Partes do exercício =>
**1.** Com base no texto sobre o fim do Império e D. Pedro II, responda:
(a) Em que ano teve início a Questão Religiosa?
(b) Quem D. Pedro II convidou para formar o governo em um último esforço de sobrevivência?
(c) De que doença, em que data e em que cidade D. Pedro II faleceu?
**2.** Continue o texto sobre o fim do Império e D. Pedro II a partir do ponto em que ele para.

Em 1872 teve início a Questão Religiosa, envolvendo os bispos de Olinda e Belém que durou até 1875 e terminou com sério desgaste para o imperador, e na década seguinte, a Questão Militar, uma querela administrativa que ganhou ares políticos.
Em ambas D. Pedro agiu de acordo com a constituição vigente 6
A tudo isso se somava a insatisfação das classes dominantes das províncias com o modelo de estado unitário que vigorava, com forte centralização nem sempre atendendo as suas demandas.
O dobre de finados do Império deu-se em 1888, com a abolição da escravidão depois de 388 anos de existência e a insatisfação dos proprietários de escravos, os “Republicanos de 14 de maio”.
Em um último esforço de sobrevivência, D. Pedro II convidou Afonso Celso de Assis Figueiredo, Visconde de Ouro Preto, do Partido Liberal para formar o governo.
Ouro Preto veio munido de um revolucionário programa de governo que poderia ter atendido as demandas existentes se seu mandato à frente do Conselho de Ministro não tivesse sido interrompido em 15 de novembro de 1889, com a Proclamação da República.
O imperador se encontrava em Petrópolis e só chegou ao Rio de Janeiro no dia seguinte. Sem mostrar amargura, raiva ou qualquer outro baixo sentimento, não acatou nenhuma das sugestões de resistência e com toda a dignidade seguiu com sua família para a Europa.
Contava com 64 anos, governava o Brasil desde os 14. Consumira a vida no Serviço Público, onde sua atuação fora sempre exemplar.
Havia visto dois filhos morrerem na primeira infância, uma filha, a princesa Leopoldina, com 23 anos e uma meia irmã, Maria Amélia de Bragança aos 21.
Considerou a deposição de sua aposentadoria.
A Família Imperial foi embarcada em um navio e escoltada até Portugal, sendo logo em seguida banida e proibida de retornar ao País.
Pouco mais de 3 semanas após a chegada na Europa, a Imperatriz faleceu, deixando-o viúvo depois de 46 anos de matrimônio.
D. Pedro II viveria mais 2 anos, morando em hotéis modestos com quase nenhum recurso até falecer de pneumonia em 5 de dezembro de 1891 em Paris.
Suas derradeiras palavras foram: "Deus que me conceda esses últimos desejos — paz e prosperidade para o Brasil".
REFERÊNCIAS
LYRA, Heitor. História de Dom Pedro II (1825–1891): Ascensão (1825–1870). 1. Belo Horizonte: Itatiaia. 1977.
LYRA, Heitor. História de Dom Pedro II (1825–1891): Fastígio (1870–1880). 2. Belo Horizonte: Itatiaia. 1977.

Trecho da listagem =>
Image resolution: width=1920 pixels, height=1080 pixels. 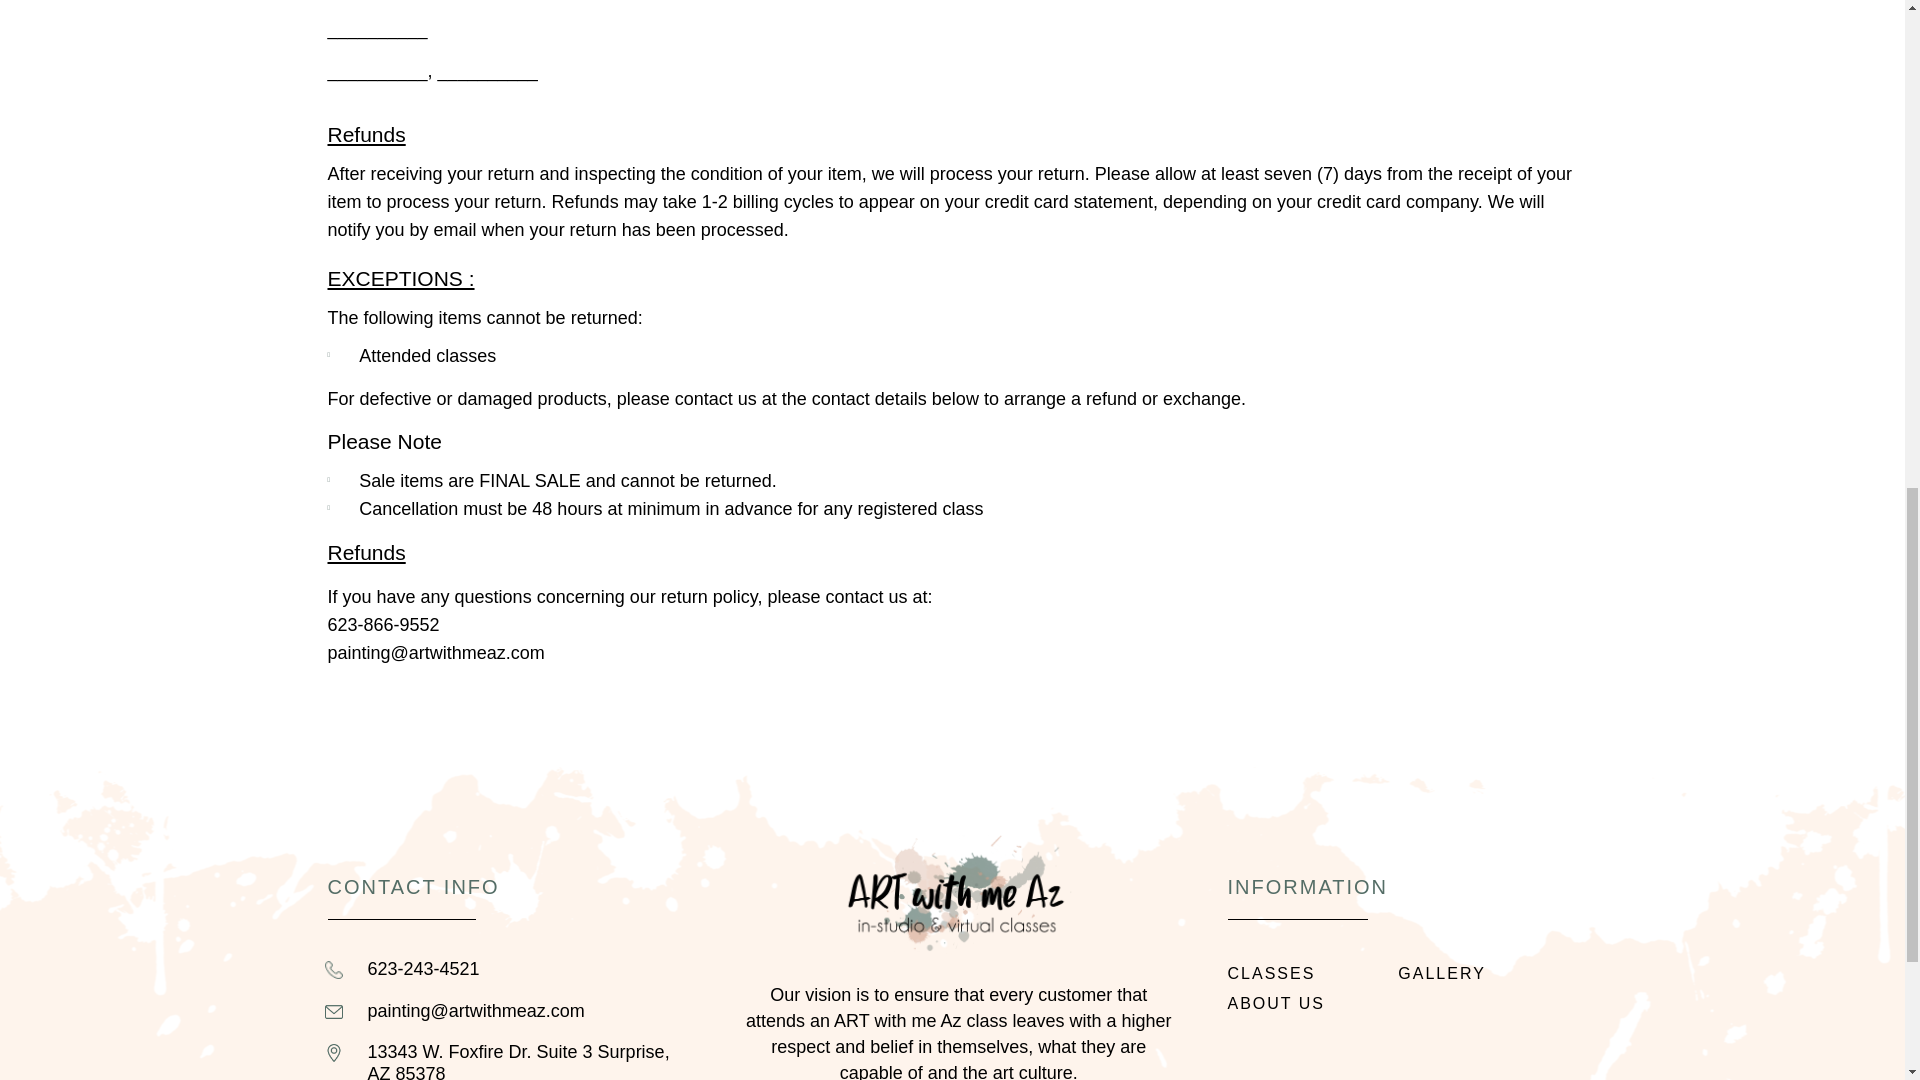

Problemas resolvidos =>
**1.**
(a) Em 1872.
(b) Afonso Celso de Assis Figueiredo, Visconde de Ouro Preto, do Partido Liberal.
(c) De pneumonia, em 5 de dezembro de 1891, em Paris.

**2.**
LYRA, Heitor. História de Dom Pedro II (1825–1891): Declínio (1880–1891). 3. Belo Horizonte: Itatiaia. 1977.
OLIVIERI, Antonio Carlos. Dom Pedro II, Imperador do Brasil. São Paulo: Callis. 1999.
ROSA, Carlos Mário de Souza Santos. 160 anos da rendição de Uruguaiana. Eblog. Brasília. 17 Setembro 2025. Disponível em: https://eblog.eb.mil.br/w/160-anos-da-rendi%C3%A7%C3%A3o-de-uruguaianaAcesso em 30 de setembro de 2025.
SCHWARCZ, Lilia Moritz As Barbas do Imperador. Dom Pedro II, um monarca nos trópicos 2ª ed. São Paulo: Companhia das Letras. 1998.
1Guerra Civil Portuguesa, também conhecida como Guerras Liberais, Guerra Miguelista ou Guerra dos Dois Irmãos, foi a guerra civil travada em Portugal entre os liberais constitucionalistas liderados por D. Pedro I (IV em Portugal) e os tradicionalistas sob o comando de D. Miguel, sobre a sucessão real, que durou de 1828 a 1834 e terminou com a vitória dos liberais.
2 Clube da Joana ou Facção Áulica foi um grupo político que se reunia na residência do mordomo da Casa Imperial de Dom Pedro II, Paulo Barbosa Silva, situada nas proximidades da Quinta da Boa Vista e perto do Rio Joana (donde a designação), liderados por Aureliano de Sousa e Oliveira Coutinho, político conservador que exercia forte influência sobre o jovem e ainda inexperiente imperador do Brasil
3 ROSA, Carlos Mário de Souza Santos. 160 anos da rendição de Uruguaiana. Eblog. Brasília. 17 Setembro 2025. Disponível em: https://eblog.eb.mil.br/w/160-anos-da-rendi%C3%A7%C3%A3o-de-uruguaianaAcesso em 30 de setembro de 2025.
4 Quarto poder de Estado existente no Brasil durante o Período Imperial, com a função de garantir a estabilidade e a harmonia entre os poderes Legislativo, Executivo e Judiciário. Atribuído exclusivamente ao Imperador.
5 Imperador Romano que governou entre 161 e 180 D.C. Conhecido por sua erudição.
6 Constituição de 25 de março de 1824.